### PROVIDED PASSAGE

An analysis of the perfect storm (November 2017)


By meteomorris on 15 November 2017 · 4

A perfect storm hit the Alps on the 5th of November. This storm called Karl brought a lot of snow to almost the entire Alps and that's pretty unique. We'll analyze storm Karl in this article and explain why this actually was a perfect storm.

A unique storm

The Alps have a special shape. You can draw a straight line through a lot of mountain ranges, but not through the Alps. The Pyrenees, for example, are mountains that run from west to east in a straight line, while the Rocky Mountains, the Andes and the Japanese Alps are stretched fairly straight from the north to the south. The Alps are different, you can draw both lines from the east to west and from the north to the south, like the shape of a hockey stick.

### STATED EXERCISE 1
In the article on storm Karl, what shape are the Alps compared to?
### STATED EXERCISE 2
Pick up the storm Karl article after its last sentence and write the next few paragraphs.

### INFORMATION PROVIDED
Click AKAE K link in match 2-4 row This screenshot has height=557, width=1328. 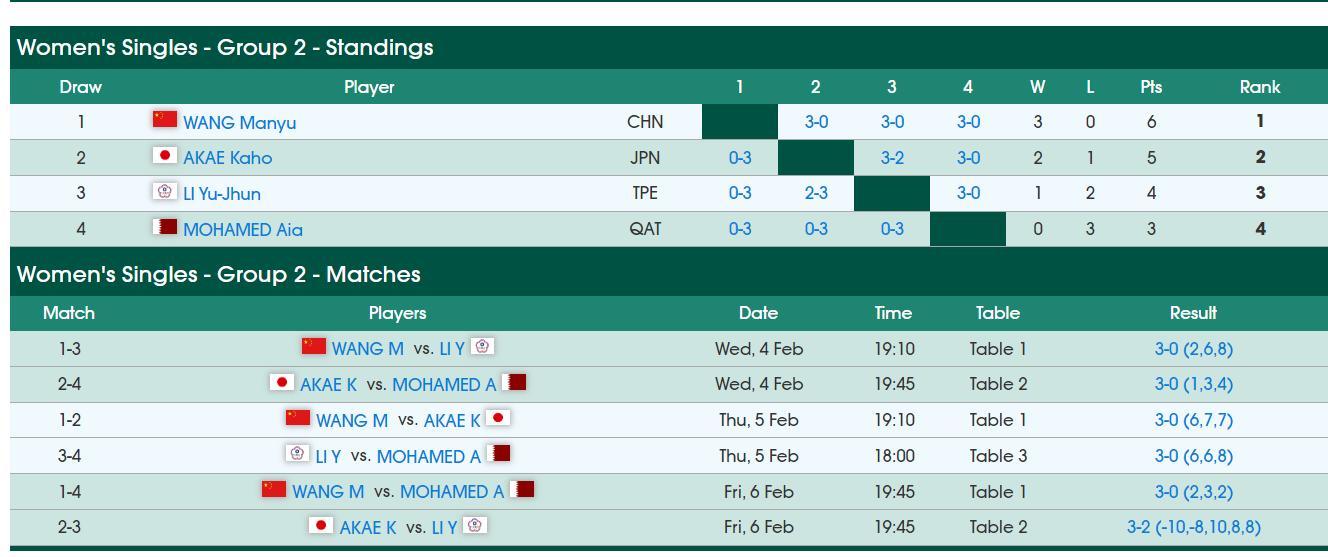328,385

### EXPECTED OUTPUT 1
A hockey stick.

### EXPECTED OUTPUT 2
Storms usually come from one direction,and it usually snows on one side of the mountain (Stau), while it wind is stronh on the other side (Föhn). A northern Stau will result in a lot of snowfall on the north side of the main alpine ridge. It won't snow on the south side of the main alpine ridge in Italy. The same goes for a retour d'est where it can snow heavily in the Italian Piedmont, but it won't snow at all across the border in France (the storm is simply blocked by the high peaks that form the border). But Karl was quite unique because it snowed in the entire Alps.

We forecasted a lot of snowfall on our maps and it pretty much all happened, except for the French southern Alps, where the storm arrived with too much heat and moved on too fast.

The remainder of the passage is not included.